EXERCISE REQUIREMENTS: Copy each entry verbatim, excluding its images.

Saved entries
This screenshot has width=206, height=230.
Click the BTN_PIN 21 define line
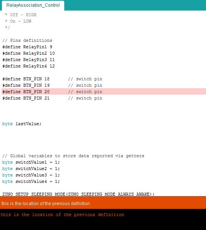click(x=52, y=98)
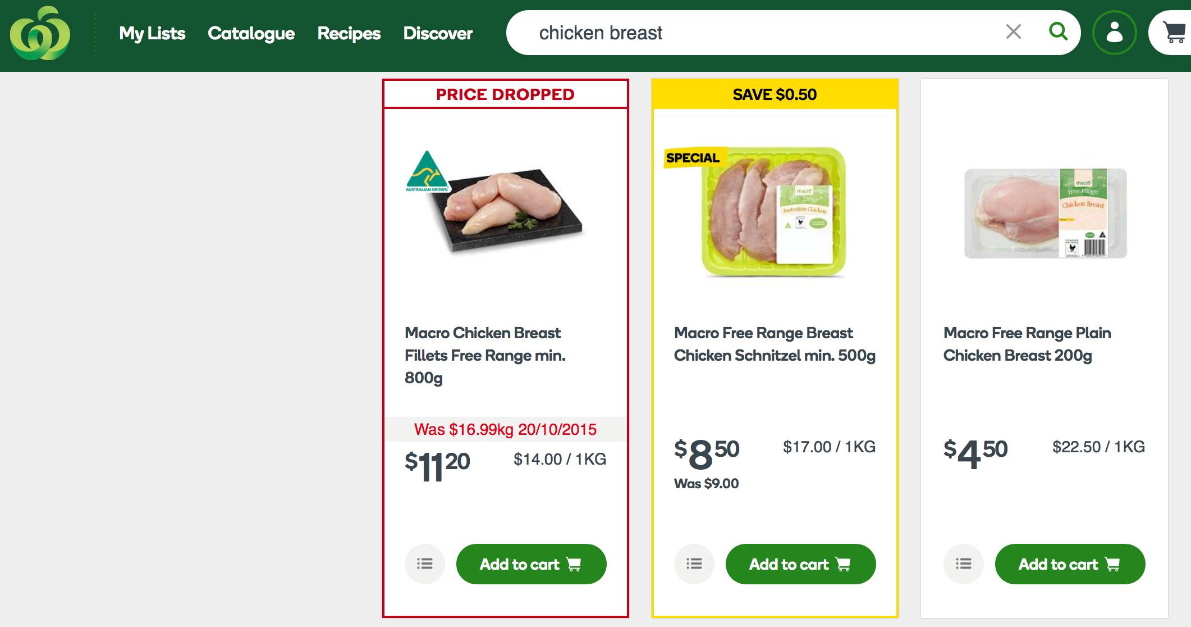Go to the Recipes section
This screenshot has height=627, width=1191.
click(349, 33)
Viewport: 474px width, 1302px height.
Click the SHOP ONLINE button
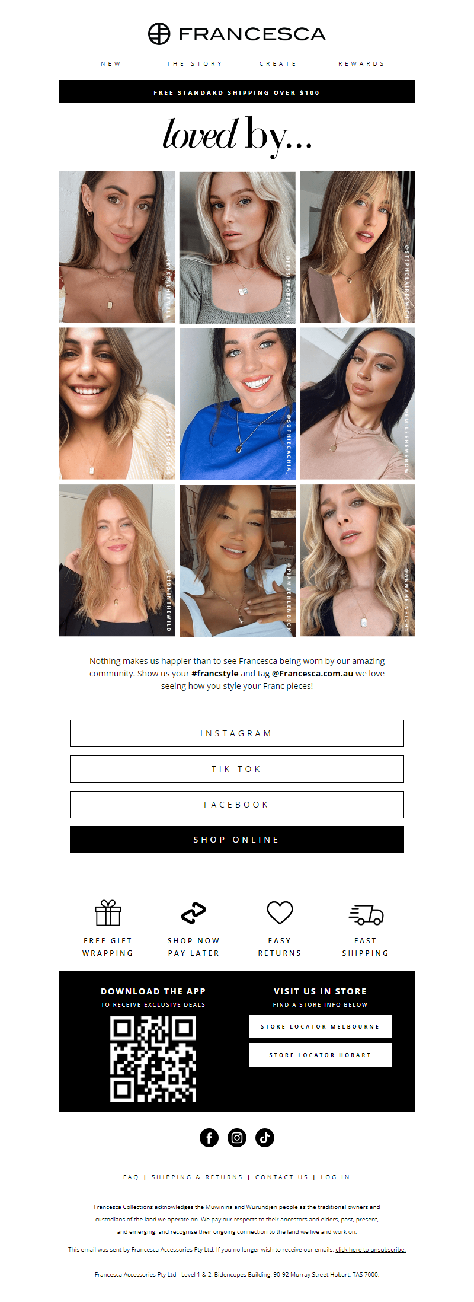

SOLUTION FOR THIS EXERCISE:
This screenshot has width=206, height=230.
Click the BTN_PIN 21 define line
click(x=52, y=98)
Go to the Recipes section
This screenshot has height=627, width=1191.
click(349, 33)
Viewport: 474px width, 1302px height.
Click the SHOP ONLINE button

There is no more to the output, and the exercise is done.